AskReddit Analysis

How to become a "Hot" post on ?

EECS 349: Machine Learning | Northwestern University

Motivation

Question-based discussion is a crucial user engagement mechanism across the Internet. Although question-based discussion has wide-ranging utility, there is little understanding of what makes particular questions more engaging or salient in a social web context.

In order to better understand what makes a question popular, we focus on a particular online community called AskReddit. AskReddit is an online forum with over 11.5 million subscribers, where users submit open-ended questions for community discussion.

Our main goals are:

  • Predict whether a recently-submitted AskReddit question was a "hot" top 25 post
  • Understand which features and properties are more successful in determining a "hot" top 25 post

Solution

We found decisions trees to be especially well suited for our tasks because we would like to understand more about the relative information gains provided by various attribute/value splits. We also used Naive Bayes and decision tree models.

Our features include the metadata features from the Reddit API and language features such as token_score and sense score because we assumed that certain wording and topic of the question title may effect the post’s popularity.
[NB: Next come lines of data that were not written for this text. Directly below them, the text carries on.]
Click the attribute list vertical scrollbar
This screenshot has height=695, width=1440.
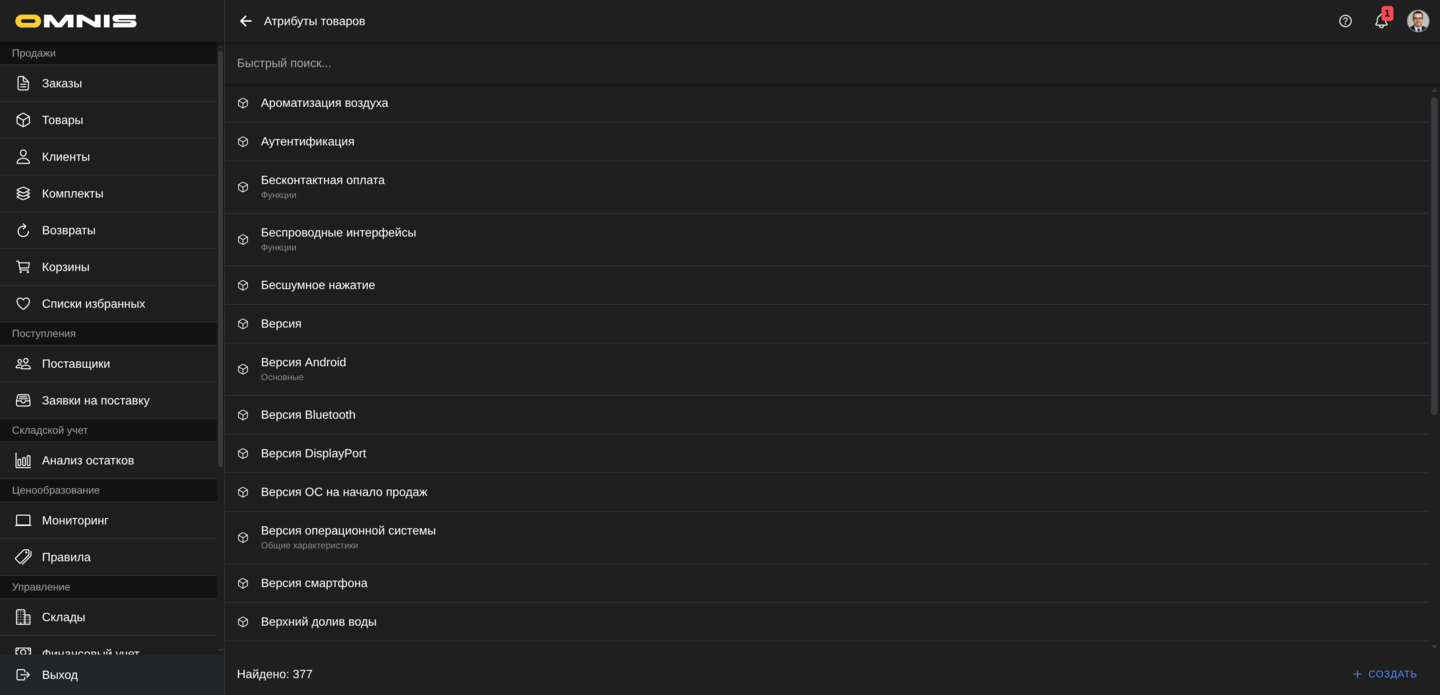1434,256
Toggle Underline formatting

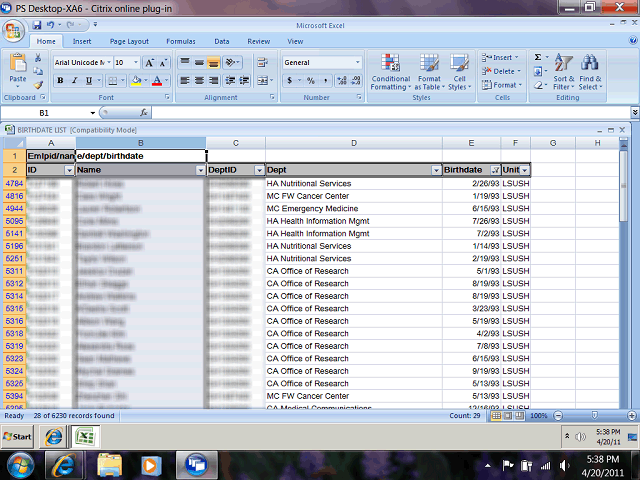tap(89, 80)
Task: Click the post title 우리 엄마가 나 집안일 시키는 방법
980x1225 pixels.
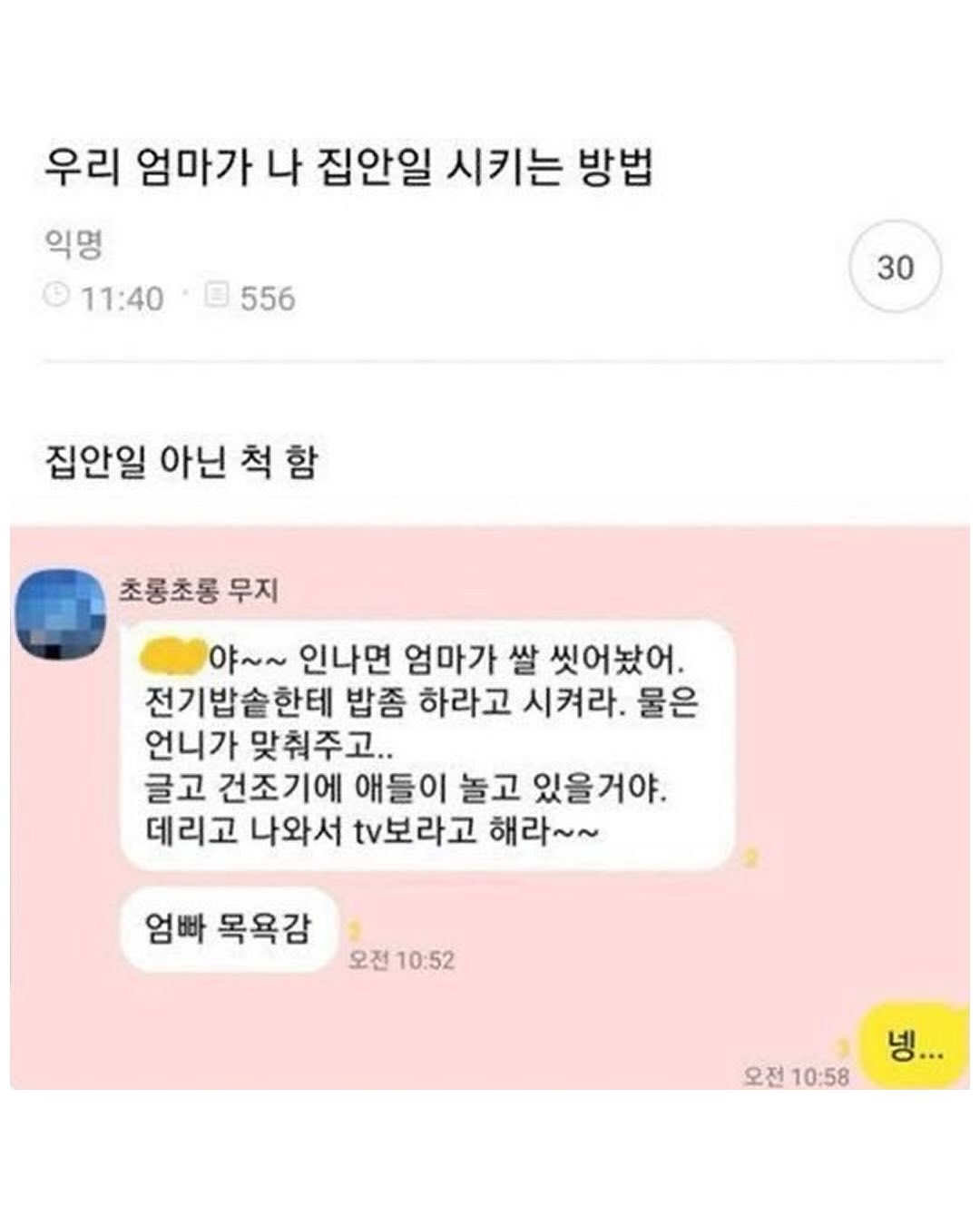Action: coord(349,167)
Below is the table of our metadata attributes and read more on our report about our language features.

Feature Type Description
post_localTime Numerical Post time, author's local time zone
post_utcTime Numerical Post time, UTC
day_of_week Nominal Day of the week posted
question_type Nominal First question word in title
title_length Numerical Characters in title, excluding tags
nsfw Boolean Not Safe For Work flair added
serious Boolean Serious flair added
author_link_karma Numerical Net upvotes on author's prior link submissions
author_comment_karma Numerical Net upvotes on author's prior comments
author_account_age Numerical Time between author account creation and posting
author_gold Boolean Author has Reddit Gold status
time_to_first_comment Numerical Time between posting and first comment
10min_comment Numerical Number of comments, ten minutes after posting
hot Boolean Categorical variable

Training and Testing

Our dataset consists of 674 examples ― an equal number of top questions and random question for each day of the week. We use the Reddit API to retrieve the top 25 questions at time t of query (our positive examples), along with 25 other randomly-selected questions posted within the past 24 hours (our negative examples) of t.

We use Weka to train and evaluate a number of models using the remaining 90% of our original dataset. All models use 10-fold cross-validation. Our ZeroR baseline achieves 51.0708 accuracy, as we take care to balance the frequency of positive and negative instances throughout our dataset. The following section describes our selected classifiers.

One-level decision trees
We use one-level decision tree algorithms to understand which features provide the most information gain with respect to question performance.

  • OneR produces a multi-way split on a single attribute
  • DecisionStump, conversely, splits on a single attribute/value combination

Full decision trees
Decision trees are especially well-suited for our task, because they are supervised concept-learners, and we would like to understand more about the relative information gains provided by various attribute/value splits. With the possible exception of hybrid Naive Bayes/Decision Trees, decision tree models also encode conditional dependencies between features very well.

  • J48Tree, Weka's implementation of Quinlan's C4.5 algorithm, chooses splits that maximize information gain measured in terms of Shannon entropy
  • NBTree is a Naive Bayes and Decision Tree hybrid learning model. We would like to understand how this affects attribute selection, since a number of our features (e.g. all the temporal ones) seem intuitively dependent
  • REPTree is similar to other decision tree learners, except that in the case of numeric values, the algorithm tries to minimize the total variance
  • ADTree implements the alternating decision tree algorithm, which incorporates boosting into decision tree generation by treating each predicate node as a "weak hypothesis" and generating a real-valued prediction for that node. At test time, an instance traverses the tree based on the conditions it matches, and the cumulative sum over the corresponding predictions designates its final classification

Other

  • NaiveBayesSimple, a Naive Bayes classifier, applies Bayes' theorem and makes strong conditional independence assumptions between features. Again, we would like to understand to what extent our feature space is linearly independent
  • Logistic implements a multinomial logistic regression model, which we will use to interpret the extent to which our numerical features and output classification are monotonically-related

Results

Alternating decision trees with 7 boosting iterations (as opposed to 10, the default setting) achieve the best performance of attempted classifiers. 10-fold cross-validation accuracy is 72.9819, an improvement of 21.911 over the ZeroR baseline.

The most important features from the tree are NLP-related features, which shows that certain words are common in "hot" questions, day of posting, which shows that weekend posts tend to perform better, time of posting, and early commenting behavior, which showed that questions receiving more engagement within minutes of posting are significantly more likely to achieve longer-term popularity.